ASSIGNMENT: Your task is to repeat exactly the lines below between the line holding "Click the 导出 export button" and the line holding "The height and width of the screenshot is (440, 500).", inclusive, and only those.

TASK DATA below:

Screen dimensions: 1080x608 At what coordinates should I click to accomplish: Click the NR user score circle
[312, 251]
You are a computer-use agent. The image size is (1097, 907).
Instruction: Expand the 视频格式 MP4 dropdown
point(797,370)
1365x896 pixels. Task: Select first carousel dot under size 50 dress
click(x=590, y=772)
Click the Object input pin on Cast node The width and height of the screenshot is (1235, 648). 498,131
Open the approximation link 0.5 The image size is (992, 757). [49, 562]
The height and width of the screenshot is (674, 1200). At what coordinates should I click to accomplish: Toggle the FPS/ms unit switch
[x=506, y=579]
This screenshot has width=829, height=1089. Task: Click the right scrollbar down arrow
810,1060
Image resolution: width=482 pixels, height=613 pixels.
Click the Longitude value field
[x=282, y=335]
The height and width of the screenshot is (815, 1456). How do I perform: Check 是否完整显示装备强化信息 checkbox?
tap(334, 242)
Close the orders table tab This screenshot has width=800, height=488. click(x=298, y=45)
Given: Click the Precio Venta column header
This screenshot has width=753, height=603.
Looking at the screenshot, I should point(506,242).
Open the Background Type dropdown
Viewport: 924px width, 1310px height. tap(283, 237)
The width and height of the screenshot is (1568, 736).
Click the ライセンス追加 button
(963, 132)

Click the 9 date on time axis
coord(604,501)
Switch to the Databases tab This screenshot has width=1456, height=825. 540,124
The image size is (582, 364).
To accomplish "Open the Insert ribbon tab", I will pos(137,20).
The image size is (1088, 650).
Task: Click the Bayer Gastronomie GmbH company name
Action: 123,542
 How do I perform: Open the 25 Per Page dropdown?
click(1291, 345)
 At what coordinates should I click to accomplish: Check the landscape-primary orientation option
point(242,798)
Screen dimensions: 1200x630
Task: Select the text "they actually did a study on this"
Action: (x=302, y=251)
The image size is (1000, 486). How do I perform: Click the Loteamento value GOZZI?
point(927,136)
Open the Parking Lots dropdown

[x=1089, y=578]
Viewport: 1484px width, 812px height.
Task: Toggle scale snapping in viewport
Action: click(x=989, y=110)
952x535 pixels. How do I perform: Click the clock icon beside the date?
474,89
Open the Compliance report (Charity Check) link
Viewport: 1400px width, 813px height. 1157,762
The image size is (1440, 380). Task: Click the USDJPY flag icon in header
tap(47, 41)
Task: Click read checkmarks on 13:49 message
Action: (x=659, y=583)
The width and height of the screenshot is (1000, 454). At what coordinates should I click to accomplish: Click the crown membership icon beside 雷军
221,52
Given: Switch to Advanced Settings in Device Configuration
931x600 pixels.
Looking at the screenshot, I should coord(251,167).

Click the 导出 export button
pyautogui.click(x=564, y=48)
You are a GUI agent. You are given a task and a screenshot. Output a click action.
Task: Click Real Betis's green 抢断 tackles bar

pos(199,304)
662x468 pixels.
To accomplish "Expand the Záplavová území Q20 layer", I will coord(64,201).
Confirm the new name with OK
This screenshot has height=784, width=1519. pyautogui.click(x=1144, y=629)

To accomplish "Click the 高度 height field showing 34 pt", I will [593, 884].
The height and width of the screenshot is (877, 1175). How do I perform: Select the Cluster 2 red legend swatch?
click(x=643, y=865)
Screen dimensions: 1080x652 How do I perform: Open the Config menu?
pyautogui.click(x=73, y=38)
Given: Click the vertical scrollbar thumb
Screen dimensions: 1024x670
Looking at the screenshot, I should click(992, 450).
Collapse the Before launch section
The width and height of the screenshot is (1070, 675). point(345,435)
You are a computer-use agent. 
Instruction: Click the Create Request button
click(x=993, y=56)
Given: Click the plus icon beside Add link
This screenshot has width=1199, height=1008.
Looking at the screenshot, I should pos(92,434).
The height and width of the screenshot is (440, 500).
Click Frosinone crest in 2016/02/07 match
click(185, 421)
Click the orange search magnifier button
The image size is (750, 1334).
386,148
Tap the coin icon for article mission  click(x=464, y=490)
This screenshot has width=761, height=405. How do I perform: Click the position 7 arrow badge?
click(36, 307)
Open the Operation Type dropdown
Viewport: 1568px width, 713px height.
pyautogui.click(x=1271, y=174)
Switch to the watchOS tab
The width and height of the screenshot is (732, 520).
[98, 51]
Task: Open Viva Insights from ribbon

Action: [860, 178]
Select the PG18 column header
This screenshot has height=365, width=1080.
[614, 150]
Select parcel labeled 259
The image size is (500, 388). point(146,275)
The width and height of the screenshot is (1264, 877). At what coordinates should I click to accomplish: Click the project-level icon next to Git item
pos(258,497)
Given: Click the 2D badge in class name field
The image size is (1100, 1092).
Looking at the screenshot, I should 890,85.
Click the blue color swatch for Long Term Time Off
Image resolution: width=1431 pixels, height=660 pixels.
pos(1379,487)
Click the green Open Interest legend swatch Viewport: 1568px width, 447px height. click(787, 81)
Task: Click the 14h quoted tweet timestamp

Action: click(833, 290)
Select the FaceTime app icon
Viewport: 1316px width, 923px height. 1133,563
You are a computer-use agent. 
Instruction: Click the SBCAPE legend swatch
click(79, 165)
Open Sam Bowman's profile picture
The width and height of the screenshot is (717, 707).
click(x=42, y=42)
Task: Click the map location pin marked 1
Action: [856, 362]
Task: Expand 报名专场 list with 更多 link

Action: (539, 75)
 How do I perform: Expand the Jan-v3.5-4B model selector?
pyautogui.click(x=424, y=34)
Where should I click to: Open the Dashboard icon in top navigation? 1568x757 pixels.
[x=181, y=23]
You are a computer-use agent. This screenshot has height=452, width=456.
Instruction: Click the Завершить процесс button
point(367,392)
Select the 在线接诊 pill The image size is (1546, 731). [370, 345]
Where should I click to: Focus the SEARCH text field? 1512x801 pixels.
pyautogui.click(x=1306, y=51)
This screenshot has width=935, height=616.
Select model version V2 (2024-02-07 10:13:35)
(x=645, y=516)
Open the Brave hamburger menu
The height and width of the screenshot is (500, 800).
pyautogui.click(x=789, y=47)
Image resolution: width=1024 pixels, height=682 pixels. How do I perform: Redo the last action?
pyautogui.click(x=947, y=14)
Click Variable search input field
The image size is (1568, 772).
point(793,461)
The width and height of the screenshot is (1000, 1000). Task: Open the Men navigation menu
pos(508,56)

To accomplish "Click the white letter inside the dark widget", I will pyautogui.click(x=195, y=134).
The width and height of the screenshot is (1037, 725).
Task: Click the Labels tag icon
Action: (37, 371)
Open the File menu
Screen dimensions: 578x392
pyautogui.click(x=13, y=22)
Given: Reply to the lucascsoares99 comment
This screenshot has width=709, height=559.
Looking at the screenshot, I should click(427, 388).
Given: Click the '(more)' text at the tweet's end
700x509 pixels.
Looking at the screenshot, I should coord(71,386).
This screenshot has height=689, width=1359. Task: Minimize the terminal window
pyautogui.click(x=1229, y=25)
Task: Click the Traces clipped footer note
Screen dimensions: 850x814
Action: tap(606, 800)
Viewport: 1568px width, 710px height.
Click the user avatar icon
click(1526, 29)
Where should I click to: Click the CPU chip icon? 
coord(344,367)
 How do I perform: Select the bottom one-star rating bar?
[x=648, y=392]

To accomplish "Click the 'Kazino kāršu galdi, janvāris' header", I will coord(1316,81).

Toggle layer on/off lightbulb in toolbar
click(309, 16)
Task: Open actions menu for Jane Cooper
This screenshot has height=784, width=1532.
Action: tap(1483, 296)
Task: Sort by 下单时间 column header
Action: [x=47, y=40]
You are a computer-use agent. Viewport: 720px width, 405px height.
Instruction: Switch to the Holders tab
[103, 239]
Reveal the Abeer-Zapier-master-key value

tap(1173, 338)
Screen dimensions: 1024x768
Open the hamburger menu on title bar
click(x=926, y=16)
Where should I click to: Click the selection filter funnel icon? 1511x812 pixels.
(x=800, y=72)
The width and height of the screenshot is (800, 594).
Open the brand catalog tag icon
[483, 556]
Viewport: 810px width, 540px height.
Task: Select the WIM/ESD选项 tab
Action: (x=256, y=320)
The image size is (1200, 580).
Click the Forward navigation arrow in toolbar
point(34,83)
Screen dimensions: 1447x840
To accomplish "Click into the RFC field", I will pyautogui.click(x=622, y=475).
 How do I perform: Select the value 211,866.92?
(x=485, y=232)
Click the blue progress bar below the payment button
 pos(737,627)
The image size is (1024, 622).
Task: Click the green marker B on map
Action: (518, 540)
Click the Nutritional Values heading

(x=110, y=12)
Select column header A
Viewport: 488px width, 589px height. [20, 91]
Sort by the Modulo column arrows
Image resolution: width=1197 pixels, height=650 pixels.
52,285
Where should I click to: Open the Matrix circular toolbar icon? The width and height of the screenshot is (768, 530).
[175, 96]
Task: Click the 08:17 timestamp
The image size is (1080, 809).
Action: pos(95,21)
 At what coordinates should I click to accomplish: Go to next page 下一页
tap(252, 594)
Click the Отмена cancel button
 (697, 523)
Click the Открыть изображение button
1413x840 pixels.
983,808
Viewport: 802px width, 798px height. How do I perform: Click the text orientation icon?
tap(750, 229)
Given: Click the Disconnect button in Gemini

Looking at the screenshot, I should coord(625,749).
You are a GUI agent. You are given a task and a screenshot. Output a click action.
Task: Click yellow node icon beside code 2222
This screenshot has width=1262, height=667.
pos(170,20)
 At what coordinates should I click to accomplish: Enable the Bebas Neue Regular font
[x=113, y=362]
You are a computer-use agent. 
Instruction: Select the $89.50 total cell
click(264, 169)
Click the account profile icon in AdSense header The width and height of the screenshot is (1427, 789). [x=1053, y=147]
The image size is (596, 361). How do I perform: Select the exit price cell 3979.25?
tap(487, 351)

End of TASK DATA.

WRITTEN RESPONSE:
Click the 导出 export button
pyautogui.click(x=564, y=48)
You are a GUI agent. You are given a task and a screenshot. Output a click action.
Task: Click Real Betis's green 抢断 tackles bar

pos(199,304)
662x468 pixels.
To accomplish "Expand the Záplavová území Q20 layer", I will coord(64,201).
Confirm the new name with OK
This screenshot has height=784, width=1519. pyautogui.click(x=1144, y=629)

To accomplish "Click the 高度 height field showing 34 pt", I will [593, 884].
The height and width of the screenshot is (877, 1175). How do I perform: Select the Cluster 2 red legend swatch?
click(x=643, y=865)
Screen dimensions: 1080x652 How do I perform: Open the Config menu?
pyautogui.click(x=73, y=38)
Given: Click the vertical scrollbar thumb
Screen dimensions: 1024x670
Looking at the screenshot, I should click(992, 450).
Collapse the Before launch section
The width and height of the screenshot is (1070, 675). point(345,435)
You are a computer-use agent. 
Instruction: Click the Create Request button
click(x=993, y=56)
Given: Click the plus icon beside Add link
This screenshot has width=1199, height=1008.
Looking at the screenshot, I should pos(92,434).
The height and width of the screenshot is (440, 500).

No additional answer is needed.